## Work order
Output each record exactly as given. Leave out every picture.

## Dataset
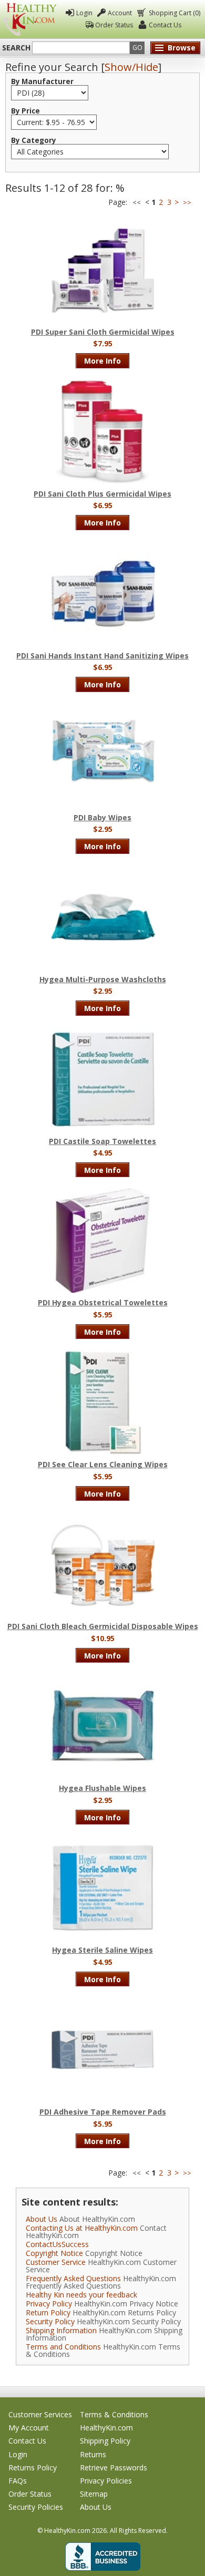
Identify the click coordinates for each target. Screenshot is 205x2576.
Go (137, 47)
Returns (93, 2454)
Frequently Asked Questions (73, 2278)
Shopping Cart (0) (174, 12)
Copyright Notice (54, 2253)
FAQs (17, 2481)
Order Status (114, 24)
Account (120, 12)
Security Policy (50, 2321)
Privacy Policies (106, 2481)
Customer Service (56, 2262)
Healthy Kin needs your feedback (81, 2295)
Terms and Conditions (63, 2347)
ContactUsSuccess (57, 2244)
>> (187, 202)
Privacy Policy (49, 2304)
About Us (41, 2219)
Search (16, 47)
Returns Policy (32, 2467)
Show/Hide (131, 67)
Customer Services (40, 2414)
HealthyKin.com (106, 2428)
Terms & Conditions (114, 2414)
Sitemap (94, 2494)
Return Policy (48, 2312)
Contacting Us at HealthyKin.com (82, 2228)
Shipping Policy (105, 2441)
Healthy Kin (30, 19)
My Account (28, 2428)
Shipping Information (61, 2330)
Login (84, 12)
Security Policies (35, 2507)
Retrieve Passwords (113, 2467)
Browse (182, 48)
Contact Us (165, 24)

## Output for this task
Identify the click coordinates for each target. Screenshot is 205x2576.
Go (137, 47)
Returns (93, 2454)
Frequently Asked Questions (73, 2278)
Shopping Cart (0) (174, 12)
Copyright Notice (54, 2253)
FAQs (17, 2481)
Order Status (114, 24)
Account (120, 12)
Security Policy (50, 2321)
Privacy Policies (106, 2481)
Customer Service (56, 2262)
Healthy Kin needs your feedback (81, 2295)
Terms and Conditions (63, 2347)
ContactUsSuccess (57, 2244)
>> (187, 202)
Privacy Policy (49, 2304)
About Us (41, 2219)
Search (16, 47)
Returns Policy (32, 2467)
Show/Hide (131, 67)
Customer Services (40, 2414)
HealthyKin.com (106, 2428)
Terms & Conditions (114, 2414)
Sitemap (94, 2494)
Return Policy (48, 2312)
Contacting Us at HealthyKin.com (82, 2228)
Shipping Policy (105, 2441)
Healthy Kin (30, 19)
My Account (28, 2428)
Shipping Information (61, 2330)
Login (84, 12)
Security Policies (35, 2507)
Retrieve Passwords (113, 2467)
Browse (182, 48)
Contact Us (165, 24)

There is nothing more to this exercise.